Eating with seasons
Have you ever wondered why we crave certain foods during certain times of the year? Why are some foods called ‘comfort’ during the colder months, while we crave fruit, salads and lighter food during the summer months? Could it be that our bodies are innately calling for the nourishment it needs to thrive?
During the winter months when the sun, a natural resource for Vitamin D, is less visible, our brain seeks ways we can fulfill our need to, ‘be happy, feel happy.’
Our gut “signals” or “speaks” to our brain, sending cues to us to crave more sugar, more carbohydrates - anything that will help us release dopamine and serotonin, our body’s “happy hormones.”
The foods we crave, called “Comfort Foods” during the winter months on the surface keep us afloat emotionally. Yet after hibernation, we may leave the colder months with more comfort or room around our waists.
So, how can we maintain a healthy, well-balanced lifestyle that’s best for us? Can eating in seasons create wellness?
Foods that are grown in season are packed with the nutrients and vitamins our bodies need to stay balanced. For example, Cabbage is a vegetable that’s primarily grown in winter.
When temperatures drop, the air pressure drops, and this lower air pressure pushes less against the body than a higher air pressure would. This causes tissues to expand, which can lead to tendons, muscles, and surrounding tissues to expand, and this leads to joint pain, also known as inflammation.
Cabbage is packed with nutrients and loaded with antioxidants that’s good for inflammation, digestion and the heart. Studies have shown that it may help keep cancer away. Cabbage is a perfect addition to our menu during the winter months when we need it most.
Potassium is another vital nutrient most lack in the winter and is normally found in summer fruit. However, eating in season means that in winter we would add Beets to our menu.

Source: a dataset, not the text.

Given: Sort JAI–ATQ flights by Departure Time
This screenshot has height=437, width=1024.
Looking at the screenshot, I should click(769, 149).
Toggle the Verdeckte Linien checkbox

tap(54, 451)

Loaded with potassium and a good source of minerals like, iron, magnesium, manganese, sodium, zinc, copper and selenium, beets are another way to add the nutrients your body needs to thrive.
LIst of winter foods we can add to the menu
Beet, Belgian Endive, Broccoli, Brussels Sprouts, Cabbage
Cardoon, Carrot, Cauliflower, Celery, Chicory, Clementine
Fennel, Grapefruit, Kale, Kiwifruit, Kumquat, Leek, Lemon
Parsnip, Persimmon, Pomelo, Radicchio, Tangerine, Turnip
Water Squash
As an option, spruce up your salads with fresh plants for added minerals and vitamins.
Add Chickweed, Chicory, Dandelion and Marigold for added benefits for your wellness.